Aux gammes d'un violon en devenir, à l'heure du laitier, qu'il vente, qu'il neige, qu'il grêle ou qu'il fasse même un temps à s'emboter sur le goudron ou dans un baldaquin de style Second Empire.
À l'odeur du porc qui a disparu, à cette reste de méduse et d'algues composites, au Pacifique et anthésite de mon oncle repenti alcoolique.
À la première entrée dans la première grande ville, au premier cinéma, au premier muraliste ouvert toute la nuit, à la première sensation de ne pas être à ma place.
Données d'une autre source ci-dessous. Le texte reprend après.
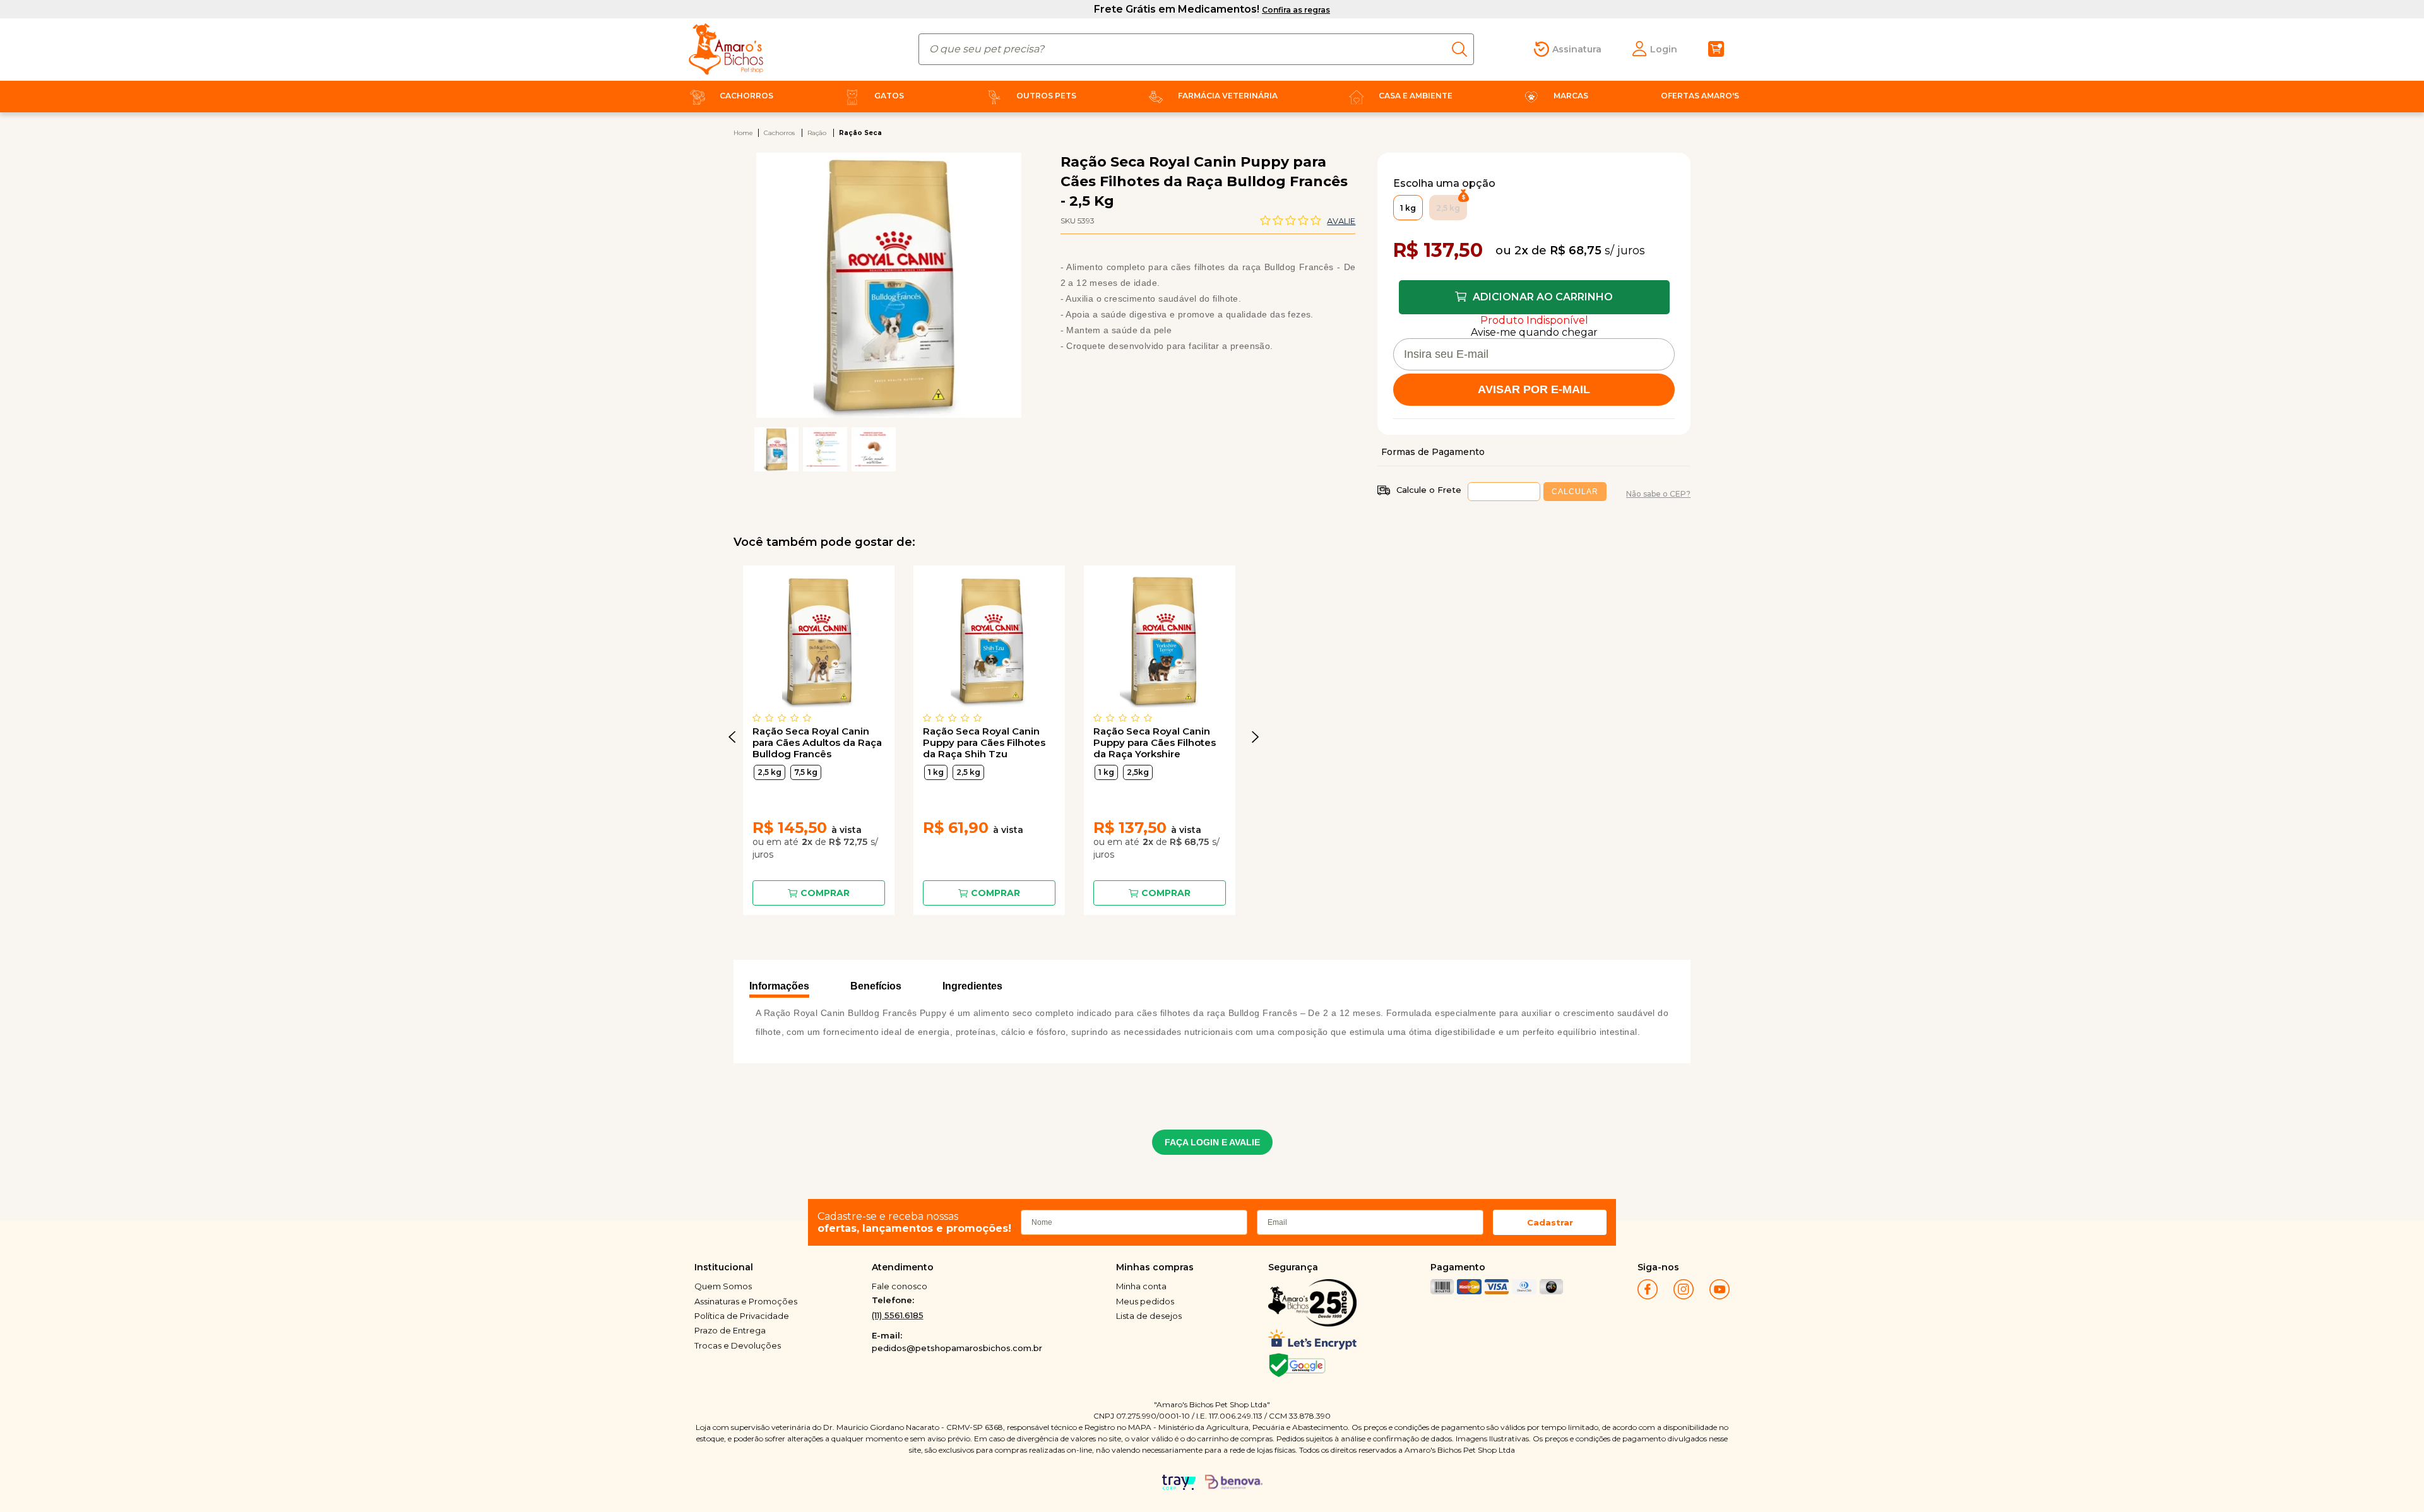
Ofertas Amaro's (1700, 95)
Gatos (889, 95)
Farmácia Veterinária (1228, 95)
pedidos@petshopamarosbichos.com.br (957, 1348)
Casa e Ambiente (1416, 95)
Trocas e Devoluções (737, 1345)
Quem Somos (723, 1286)
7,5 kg (805, 772)
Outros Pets (1046, 95)
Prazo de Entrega (730, 1330)
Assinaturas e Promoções (745, 1301)
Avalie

À la navette spatiale qui explose au décollage, aux témoins, aux parents et à tout l'équipage.
À la première couronne du premier enterrement et à toi, toi qui cherchais des clopes au rond-point de l'Étoile avant d'aller accoucher d'une autre étoile, d'un astre.
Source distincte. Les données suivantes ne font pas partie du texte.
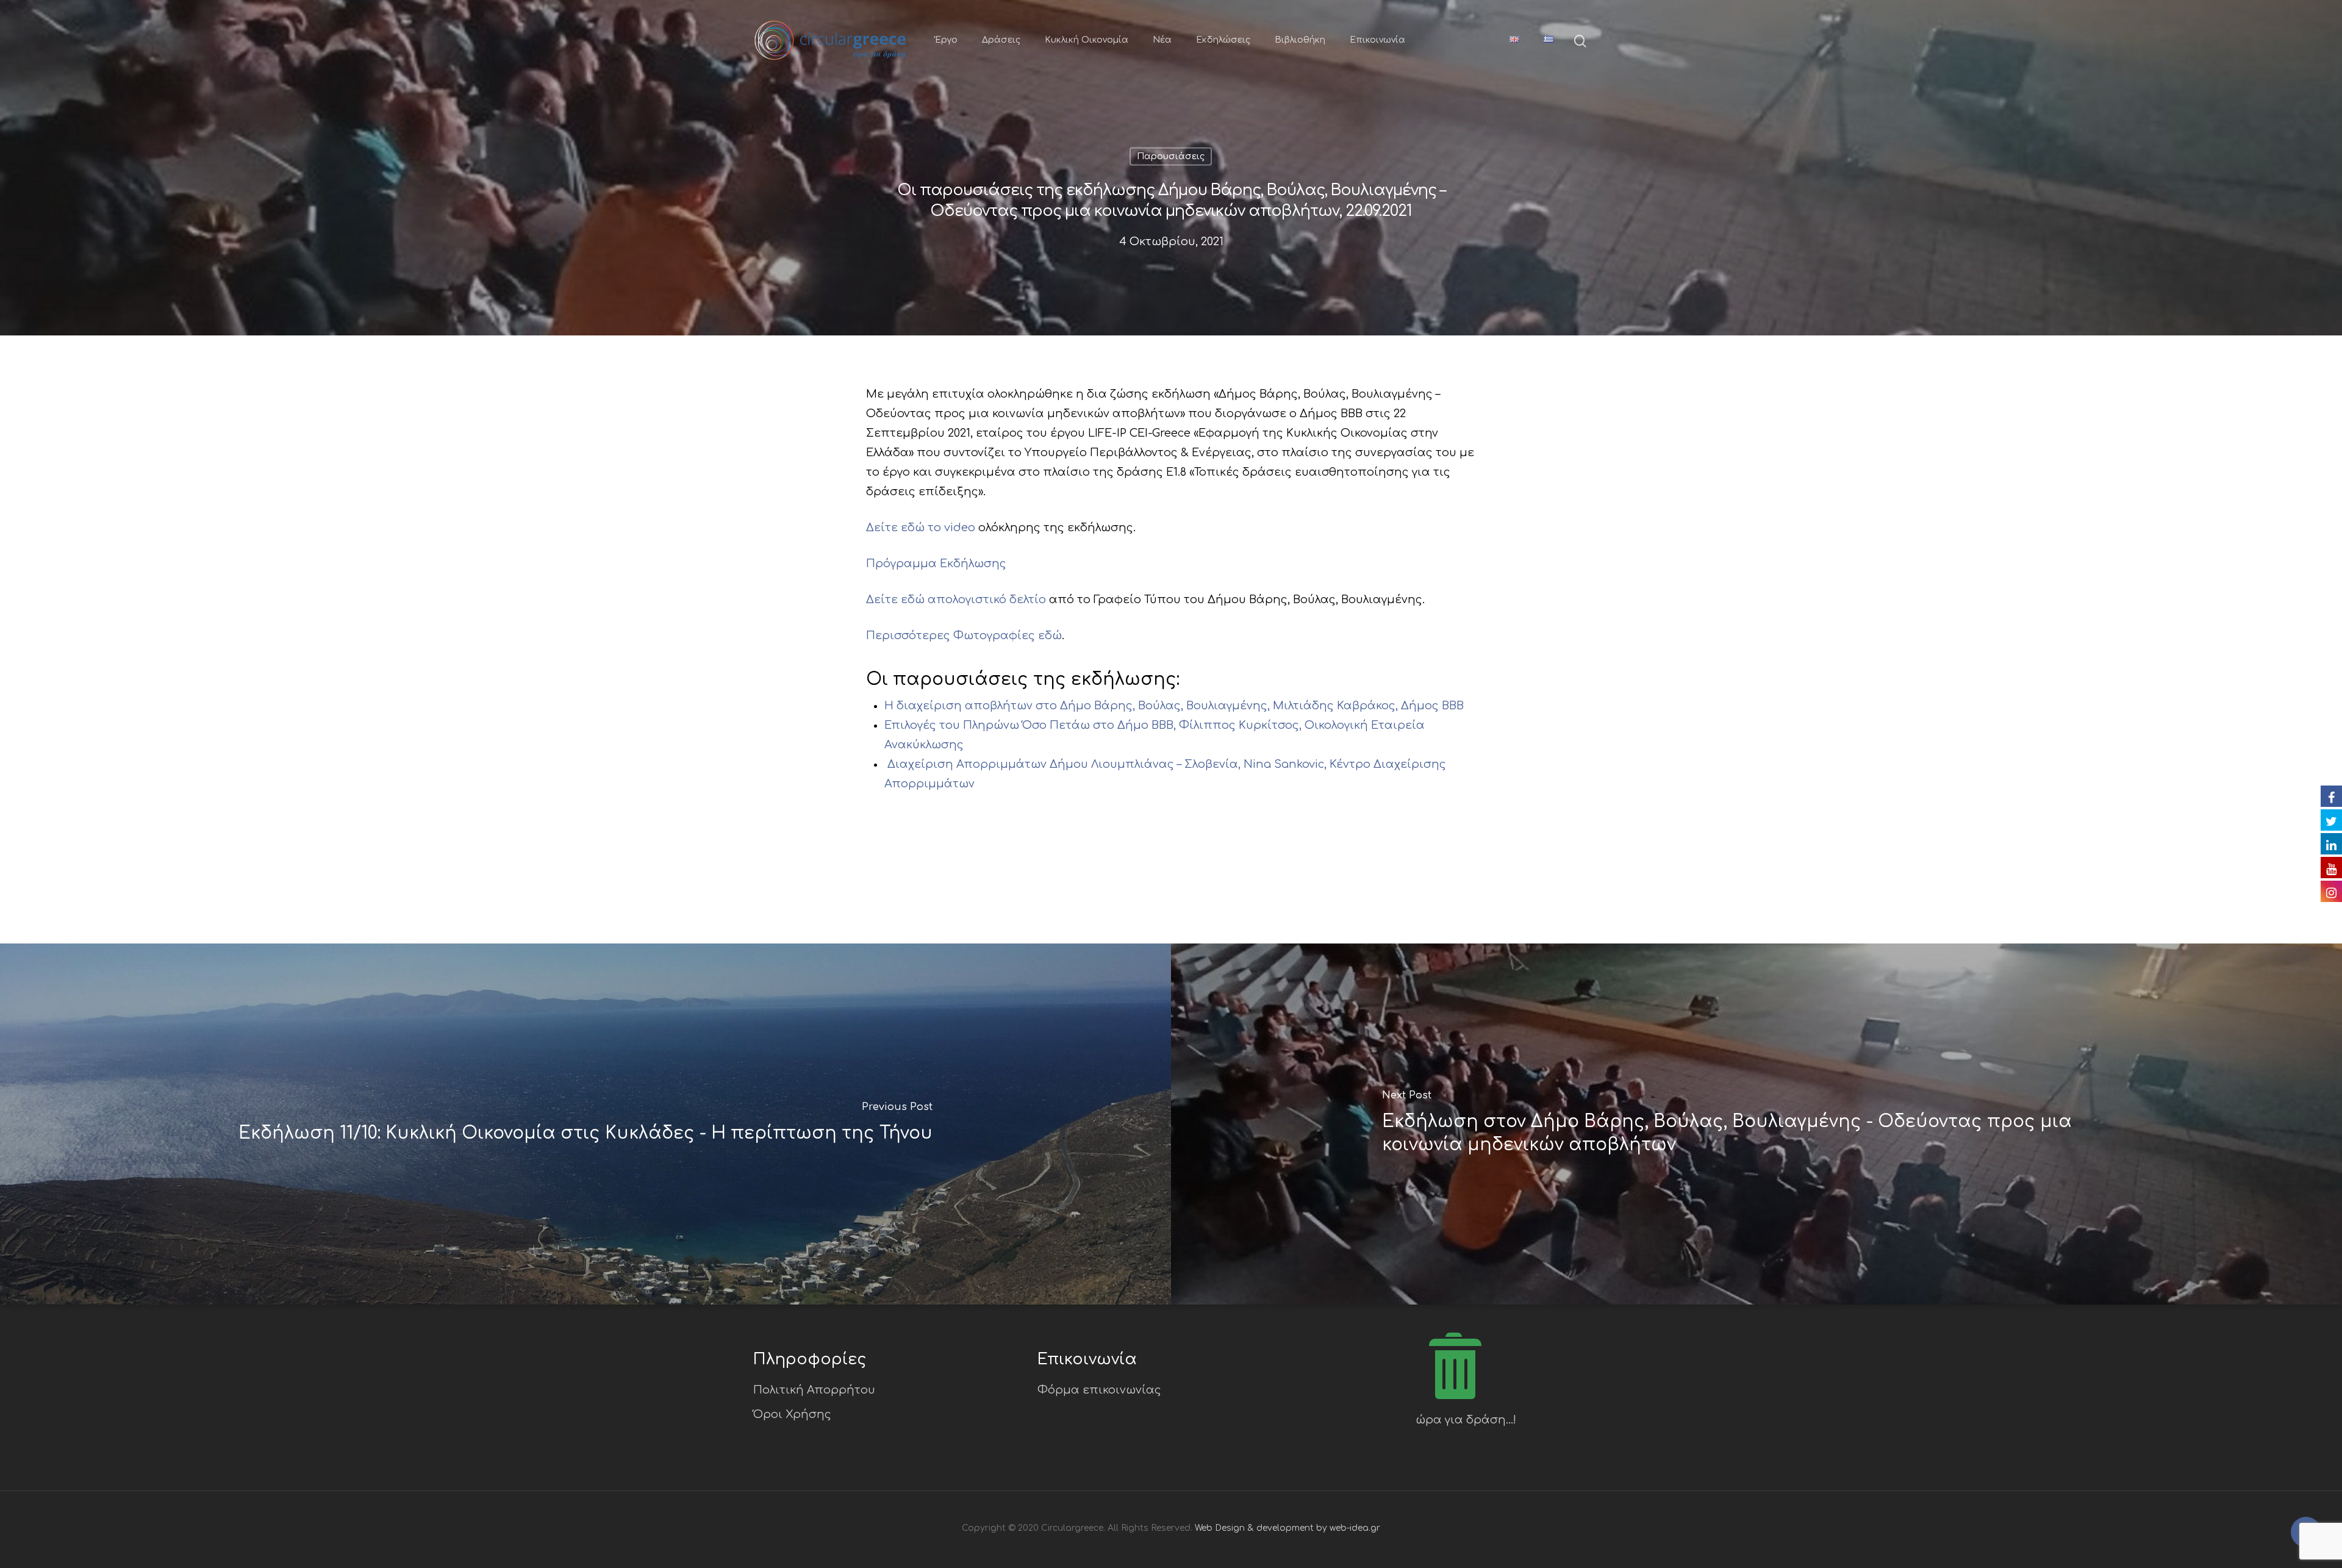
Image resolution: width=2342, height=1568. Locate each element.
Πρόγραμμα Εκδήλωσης (936, 563)
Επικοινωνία (1377, 40)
À la petite fille qui chante dans une langue qu'elle ne connaît pas et à la toute première fois qu'on m'a dit 'papa'.
La toute première fois que l'on m'a dit 'papa'.
Traducción al español
A la chica impaciente que quería el amor en verano como un par de après-ski, al sonámbulo que ululaba por la noche, a este bonito y sin vida pedazo de provincia.
Al que pasa, pero deja su lugar calentito, al que regresa, pero cambiado, sí, cambiado.
En el sol de verano que, como soberano, nos hace esperar.
En el muelle, el sabor de la arena en tus besos.
A todos mis recuerdos, los más bonitos, los menos peores.
Al río que sólo cobra vida en las horas más azules de la noche, a la nadadora y sus zambullidas de negación, a quedarse sin gasolina y despertar también.
A la sombra que huye al balcón bajo el sol del mediodía, a Londres, a Nápoles, a los sonetos de Paul Valéry.
Al sueño robado, a estos besos repentinos que se precipitan, a los amantes junto al agua que hacen fuego.
A todos mis recuerdos, los más bonitos, los menos peores.
Al cuatro L GTL azul de su padre, con una mezcla de olores a tabaco, plástico y Número Cinco que se encuentra en Marie-Claire, Marie France, en Elle.
En el disco Melody Nelson hace un fuerte slalom entre treinta y ocho toneladas en un tramo de carretera sin límite de velocidad, fatal y tierna noche de otoño.
A las escalas de un violín en ciernes, a la hora del lechero, ya sea que haga viento, que nieva, que granice o que incluso haga un tiempo que cabe en el asfalto o en una marquesina estilo Segundo Imperio.
Al olor a cerdo desaparecido, a estos restos de medusas y algas compuestas, al Pacífico y antesis de mi tío alcohólico arrepentido.
En la primera entrada a la primera gran ciudad, en el primer cine, en el primer muralista abierto toda la noche, en la primera sensación de no estar en mi lugar.
Al transbordador espacial que explota al despegar, a los testigos, a los padres y a toda la tripulación.
A la primera corona del primer funeral y a ti, que buscabas cigarrillos en la rotonda de la Estrella antes de ir a parir otra estrella, una estrella.
A la niña que canta en un idioma que no conoce y a la primera vez que alguien me dijo 'papi'.
La primera vez que alguien me dijo "papá".